At Sikhadit voting centre, at the railway police offices, 1,497 out of 3,120 registered voters had cast their ballots shortly before the polls closed. Other centres had similar turnouts. Exiting the polling stations, voters were happy to reveal their choice.

Chief Garang Aken Achek, 51, whose position as a local leader earned first place in his queue, said his family had danced all night, and would slaughter a goat to celebrate. “We have to separate,” he said, lifting his trouser leg to reveal a bullet scar. “I was shot by the Arabs in the war. They killed my mother, my father and three of my children.”

Official results are due before 15 February.

The long walk
A mother hopes for freedom

At 10pm on Saturday night, Bakhita Adheiu wrapped her baby tightly in a blanket and set out from her hut along the dusty road to the town centre. For the next four hours she walked through the chilly night until she reached a primary school located in a former military base in Aweil.

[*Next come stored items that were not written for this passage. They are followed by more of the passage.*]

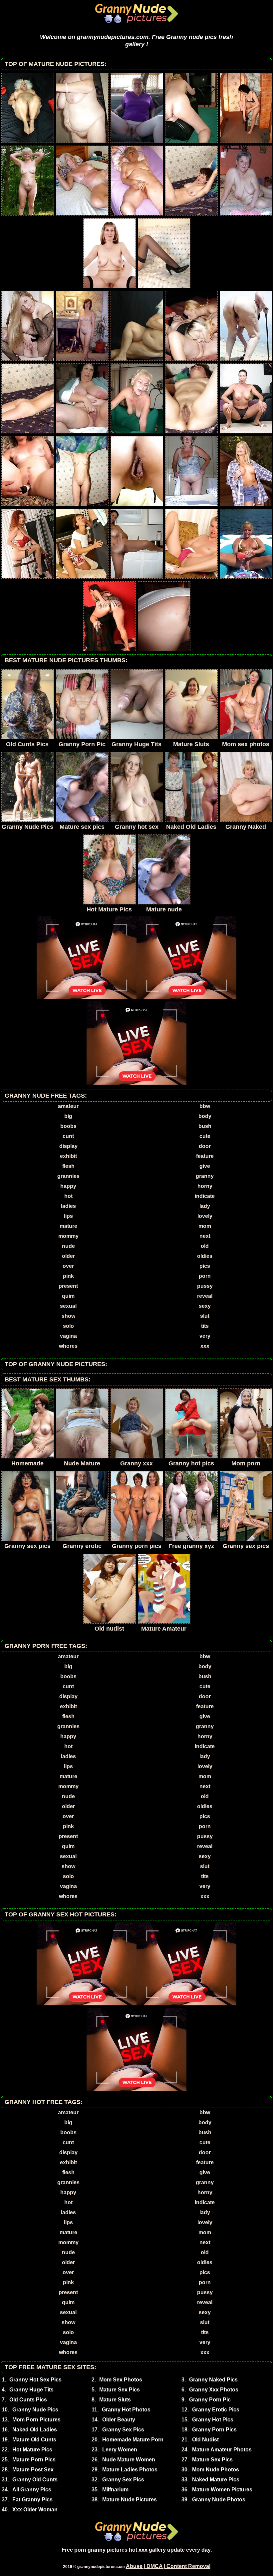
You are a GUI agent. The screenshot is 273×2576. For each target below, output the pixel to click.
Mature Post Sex (33, 2469)
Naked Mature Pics (215, 2479)
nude (68, 1246)
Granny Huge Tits (31, 2389)
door (205, 1146)
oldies (204, 1256)
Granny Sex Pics (123, 2429)
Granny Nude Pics (35, 2409)
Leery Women (119, 2449)
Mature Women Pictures (222, 2489)
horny (204, 1186)
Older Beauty (118, 2419)
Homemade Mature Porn (132, 2439)
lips (68, 1216)
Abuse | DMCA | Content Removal (168, 2566)
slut (204, 1316)
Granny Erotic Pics (215, 2409)
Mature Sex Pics (119, 2389)
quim (68, 1296)
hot (68, 1196)
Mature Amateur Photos (222, 2449)
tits (205, 1326)
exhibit (68, 1156)
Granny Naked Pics (213, 2379)
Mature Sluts (115, 2399)
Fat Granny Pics (32, 2499)
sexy (205, 1306)
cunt (68, 1136)
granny (205, 1176)
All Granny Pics (31, 2489)
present (68, 1286)
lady (204, 1206)
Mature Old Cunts (34, 2439)
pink (68, 1276)
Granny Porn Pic (210, 2399)
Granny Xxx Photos (213, 2389)
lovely (204, 1216)
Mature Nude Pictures (129, 2499)
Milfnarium (115, 2489)
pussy (205, 1286)
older (68, 1256)
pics (204, 1266)
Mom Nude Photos (215, 2469)
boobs (68, 1126)
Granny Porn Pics (214, 2429)
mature (68, 1226)
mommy (68, 1236)
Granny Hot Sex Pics (35, 2379)
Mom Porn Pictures (36, 2419)
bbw (204, 1106)
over (68, 1266)
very (204, 1336)
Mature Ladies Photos (129, 2469)
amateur (68, 1106)
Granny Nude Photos (218, 2499)
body (204, 1116)
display (68, 1146)
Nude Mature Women (128, 2459)
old (205, 1246)
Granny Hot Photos (126, 2409)
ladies (68, 1206)
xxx (204, 1346)
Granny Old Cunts (35, 2479)
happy (68, 1186)
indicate (205, 1196)
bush (204, 1126)
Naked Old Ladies (34, 2429)
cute (204, 1136)
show (68, 1316)
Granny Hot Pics (212, 2419)
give (204, 1166)
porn (205, 1276)
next (204, 1236)
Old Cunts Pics (28, 2399)
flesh (68, 1166)
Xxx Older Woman (35, 2509)
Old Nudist (205, 2439)
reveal (204, 1296)
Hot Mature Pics (32, 2449)
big (68, 1116)
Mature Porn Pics (34, 2459)
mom (204, 1226)
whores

There was already one other woman at the referendum centre, and over the next few hours the line grew steadily. Like Adheiu, who is 22, several other female voters carried young babies with them.

Shortly after 8am, she walked into the classroom which was being used as a polling station, found her name in the register, and had her voter’s card punched. Handing her child to one of the referendum staff, she then put an inky thumbprint next to the picture of an open hand on the ballot paper – the symbol of separation – folded it, and dropped it in a clear ballot box.

“I have three children and I don’t want them to see war again,” she said. “I want them to have freedom. This is why I came here.”